#### LISTED ENTRIES:
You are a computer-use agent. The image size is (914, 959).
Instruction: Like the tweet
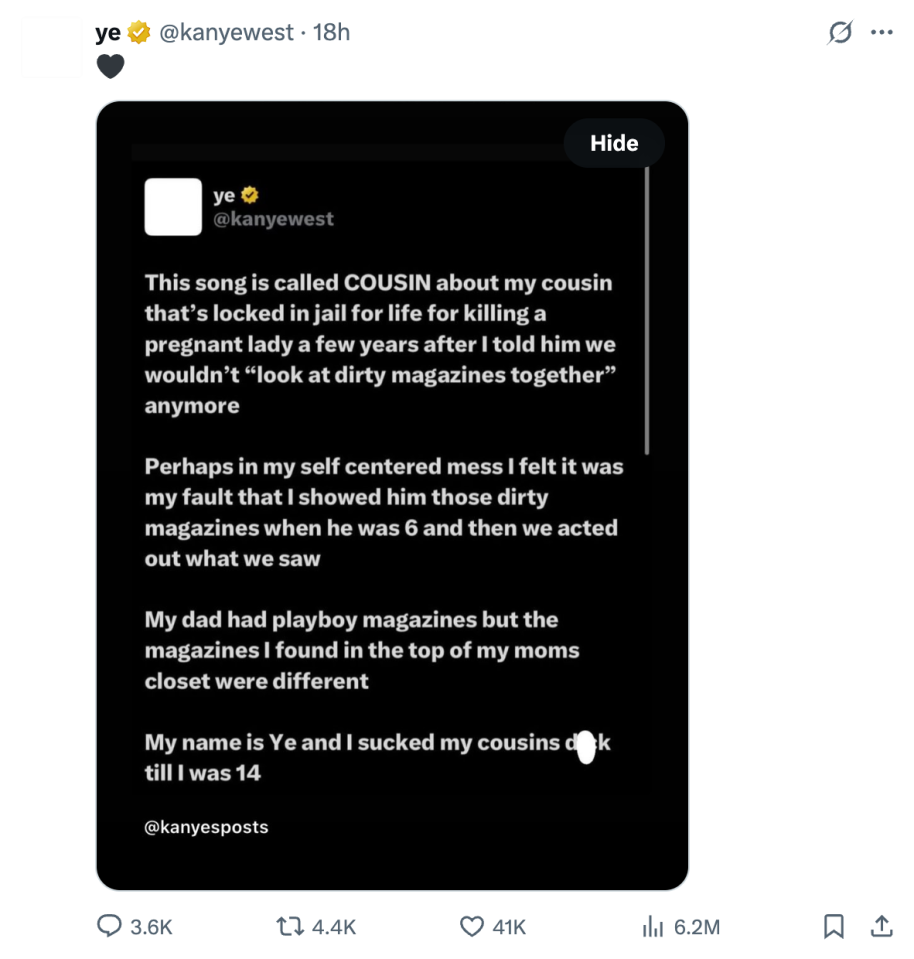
* * *
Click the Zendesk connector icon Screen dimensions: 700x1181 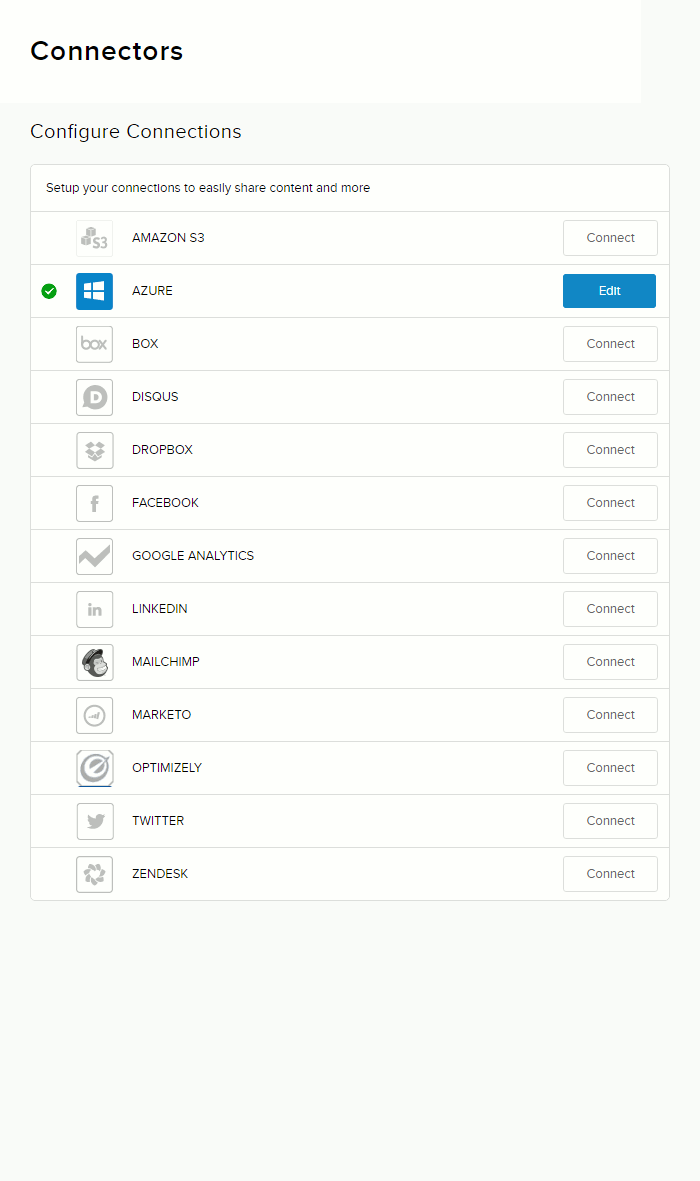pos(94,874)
==
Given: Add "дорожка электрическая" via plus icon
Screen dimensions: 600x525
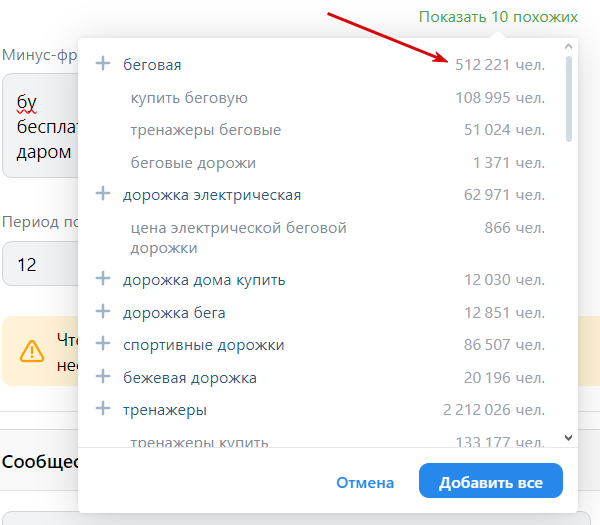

#### TASK TO CARRY OUT:
In the data above, start at the line that has "You are a computer-use", stop after the line that has "Instruction: Like the tweet", and print every line in between exactly as it stands.

#### RESPONSE BOX:
You are a computer-use agent. The image size is (914, 959).
Instruction: Like the tweet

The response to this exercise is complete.